Lo curioso, y lo que a mí personalmente me sorprendió al indagar en esto, es que la bandera negra (la gran desconocida de nuestras playas) tampoco habla siempre de temporales. La bandera negra en la playa es poco común, pero muy importante: señala que la playa está clausurada por razones medioambientales, de salud pública o por obras. Un vertido que no se aprecia a simple vista, una bacteria detectada en un análisis rutinario, un problema que el ojo humano jamás captaría mirando el agua desde la arena: todo eso puede estar detrás de una tela negra que solemos ignorar por considerarla «rara» o «poco frecuente».

Por qué nos fijamos solo en una y qué hacer para no cometer el mismo error

Hay algo casi psicológico en todo esto. La bandera roja apela al instinto de supervivencia inmediato: oleaje, corriente, ahogamiento. Es visual, es dramática, ondea con fuerza cuando hay viento. La banderita blanca con el dibujo de una medusa, en cambio, es pequeña, discreta, casi tímida. Y sin embargo puede evitarte una picadura dolorosa, una reacción alérgica o, en el peor de los casos, una urgencia médica en pleno mes de agosto con las salas de espera a rebosar.

La próxima vez que llegues a una playa, dedica diez segundos extra a mirar el mástil completo, no solo el color dominante. Pregunta al socorrista si hay algo más que debas saber, porque para eso están ahí. No se trata solo de saber qué significa cada color, sino de evaluar riesgos, anticiparse a incidentes, comunicarse con los bañistas y actuar con rapidez en caso de emergencia, y ese trabajo de anticipación empieza precisamente en esas banderas secundarias que la mayoría pasa por alto.

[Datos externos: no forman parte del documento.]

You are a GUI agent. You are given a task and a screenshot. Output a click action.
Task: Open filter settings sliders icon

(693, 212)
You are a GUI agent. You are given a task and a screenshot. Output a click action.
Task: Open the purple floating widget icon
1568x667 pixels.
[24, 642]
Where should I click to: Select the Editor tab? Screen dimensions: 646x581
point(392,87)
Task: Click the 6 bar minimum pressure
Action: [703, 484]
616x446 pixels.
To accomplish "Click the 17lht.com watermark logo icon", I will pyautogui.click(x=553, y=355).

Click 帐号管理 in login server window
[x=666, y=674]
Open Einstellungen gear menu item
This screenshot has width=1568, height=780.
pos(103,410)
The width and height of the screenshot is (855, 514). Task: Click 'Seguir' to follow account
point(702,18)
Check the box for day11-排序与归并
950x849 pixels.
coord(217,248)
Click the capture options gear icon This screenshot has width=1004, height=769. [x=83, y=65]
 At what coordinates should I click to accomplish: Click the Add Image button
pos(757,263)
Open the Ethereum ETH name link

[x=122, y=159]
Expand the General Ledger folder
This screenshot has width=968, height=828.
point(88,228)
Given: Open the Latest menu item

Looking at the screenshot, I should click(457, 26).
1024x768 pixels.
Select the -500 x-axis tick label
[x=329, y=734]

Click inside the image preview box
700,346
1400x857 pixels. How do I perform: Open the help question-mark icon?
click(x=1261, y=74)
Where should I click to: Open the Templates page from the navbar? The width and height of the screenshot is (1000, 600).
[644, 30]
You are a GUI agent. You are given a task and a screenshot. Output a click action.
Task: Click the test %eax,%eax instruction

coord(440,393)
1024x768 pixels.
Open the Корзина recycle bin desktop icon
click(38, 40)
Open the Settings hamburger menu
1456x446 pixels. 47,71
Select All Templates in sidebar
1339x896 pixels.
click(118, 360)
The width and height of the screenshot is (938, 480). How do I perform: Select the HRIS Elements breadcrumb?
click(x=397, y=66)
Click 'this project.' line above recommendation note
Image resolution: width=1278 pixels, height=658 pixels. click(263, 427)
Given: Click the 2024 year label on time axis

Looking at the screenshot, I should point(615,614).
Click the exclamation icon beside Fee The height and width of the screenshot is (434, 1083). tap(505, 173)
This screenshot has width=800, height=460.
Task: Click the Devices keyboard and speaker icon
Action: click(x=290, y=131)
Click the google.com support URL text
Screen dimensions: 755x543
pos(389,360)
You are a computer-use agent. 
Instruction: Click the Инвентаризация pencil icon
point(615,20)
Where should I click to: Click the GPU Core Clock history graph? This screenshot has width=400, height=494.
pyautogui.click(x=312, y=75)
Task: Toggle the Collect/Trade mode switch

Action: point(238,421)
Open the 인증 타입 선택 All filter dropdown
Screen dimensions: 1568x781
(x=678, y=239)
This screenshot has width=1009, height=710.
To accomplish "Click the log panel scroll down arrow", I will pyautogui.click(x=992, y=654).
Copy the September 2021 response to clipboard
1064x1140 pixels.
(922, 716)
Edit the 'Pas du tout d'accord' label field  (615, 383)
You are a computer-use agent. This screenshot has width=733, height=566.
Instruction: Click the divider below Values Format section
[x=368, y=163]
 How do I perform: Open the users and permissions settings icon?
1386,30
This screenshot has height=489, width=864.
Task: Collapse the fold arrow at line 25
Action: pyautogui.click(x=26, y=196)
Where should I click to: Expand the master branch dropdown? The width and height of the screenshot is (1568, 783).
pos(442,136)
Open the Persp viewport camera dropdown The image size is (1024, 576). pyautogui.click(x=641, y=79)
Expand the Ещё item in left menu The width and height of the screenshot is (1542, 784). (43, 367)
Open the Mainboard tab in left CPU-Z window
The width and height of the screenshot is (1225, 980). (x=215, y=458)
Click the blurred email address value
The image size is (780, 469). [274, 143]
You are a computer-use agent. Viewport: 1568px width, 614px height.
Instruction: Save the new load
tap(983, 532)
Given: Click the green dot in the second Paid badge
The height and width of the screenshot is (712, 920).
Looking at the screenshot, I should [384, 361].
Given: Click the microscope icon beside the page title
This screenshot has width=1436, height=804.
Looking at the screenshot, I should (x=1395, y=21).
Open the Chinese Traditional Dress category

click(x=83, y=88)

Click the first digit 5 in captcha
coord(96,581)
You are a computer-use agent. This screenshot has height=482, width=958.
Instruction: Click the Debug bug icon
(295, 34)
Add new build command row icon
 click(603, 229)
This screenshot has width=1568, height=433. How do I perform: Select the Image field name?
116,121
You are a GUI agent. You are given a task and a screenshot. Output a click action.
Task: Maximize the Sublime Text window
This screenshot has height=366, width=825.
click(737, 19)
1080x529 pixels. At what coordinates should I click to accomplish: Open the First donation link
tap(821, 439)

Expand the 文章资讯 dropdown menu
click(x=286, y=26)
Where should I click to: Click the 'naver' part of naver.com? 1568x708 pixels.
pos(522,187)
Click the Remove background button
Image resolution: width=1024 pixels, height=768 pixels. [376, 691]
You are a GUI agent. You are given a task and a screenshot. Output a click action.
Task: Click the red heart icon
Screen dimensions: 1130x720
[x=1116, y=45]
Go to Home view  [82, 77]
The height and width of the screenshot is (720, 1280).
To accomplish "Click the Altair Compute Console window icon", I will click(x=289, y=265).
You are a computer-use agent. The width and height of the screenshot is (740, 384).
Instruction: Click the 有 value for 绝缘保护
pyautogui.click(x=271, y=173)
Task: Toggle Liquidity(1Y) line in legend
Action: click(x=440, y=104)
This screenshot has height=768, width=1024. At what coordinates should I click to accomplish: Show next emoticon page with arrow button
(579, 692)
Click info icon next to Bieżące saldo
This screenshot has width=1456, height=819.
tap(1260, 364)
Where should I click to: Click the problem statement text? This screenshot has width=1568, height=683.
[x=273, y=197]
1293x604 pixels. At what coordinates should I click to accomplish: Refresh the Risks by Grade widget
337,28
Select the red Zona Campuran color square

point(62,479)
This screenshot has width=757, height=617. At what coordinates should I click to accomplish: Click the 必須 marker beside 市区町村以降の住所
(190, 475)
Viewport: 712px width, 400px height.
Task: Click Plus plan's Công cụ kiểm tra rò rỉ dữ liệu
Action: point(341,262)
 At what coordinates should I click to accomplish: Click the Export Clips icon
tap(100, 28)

Conviene recordar también que estas señales cambian a lo largo del día. Esta evaluación puede cambiar a lo largo del día, por lo que una playa puede comenzar con bandera verde y pasar a amarilla o roja si las condiciones empeoran, y lo mismo ocurre con la bandera complementaria: un banco de medusas puede llegar a media tarde cuando por la mañana no había ni rastro de ellas. No es cuestión de paranoia, sino de mirar dos veces antes de meterte en el agua, algo que cualquier persona que haya sufrido una urticaria por rozar un tentáculo agradecería haber hecho antes.

Al final, el mar no avisa con megáfono. Avisa con telas pequeñas, colores discretos y símbolos que muchas veces ni siquiera sabemos leer. ¿Cuántas veces has estado en una playa este verano sin fijarte en si había algo más ondeando junto a la bandera principal?